--- WORK INSTRUCTION ---
Check each line of the material, and show the ones that include the word "icon".

--- THE DATA Enclosed Below ---

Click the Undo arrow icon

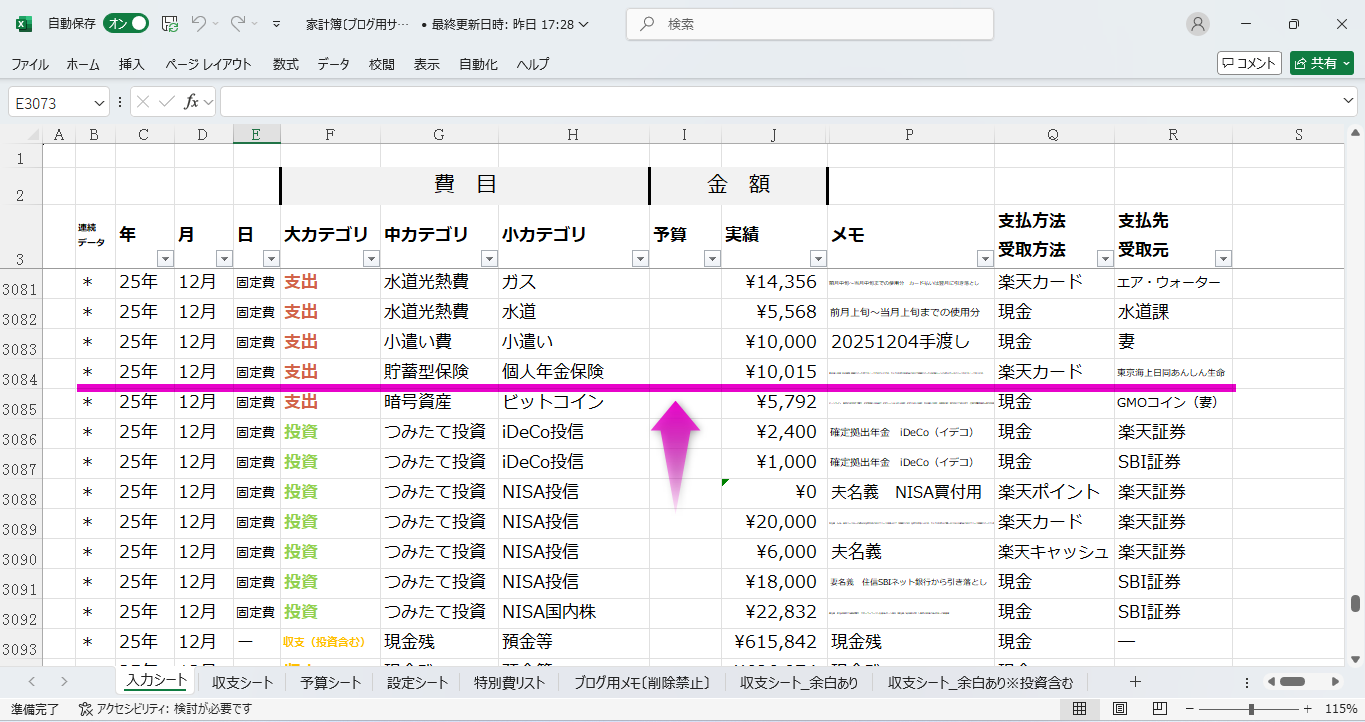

--- End of Enclosed THE DATA ---
--- THE DATA Enclosed Below ---

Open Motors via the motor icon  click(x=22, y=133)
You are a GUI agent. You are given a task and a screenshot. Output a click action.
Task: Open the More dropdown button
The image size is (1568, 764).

--- End of Enclosed THE DATA ---

--- RESULT OF THIS EXERCISE ---
Click the Undo arrow icon
Open Motors via the motor icon  click(x=22, y=133)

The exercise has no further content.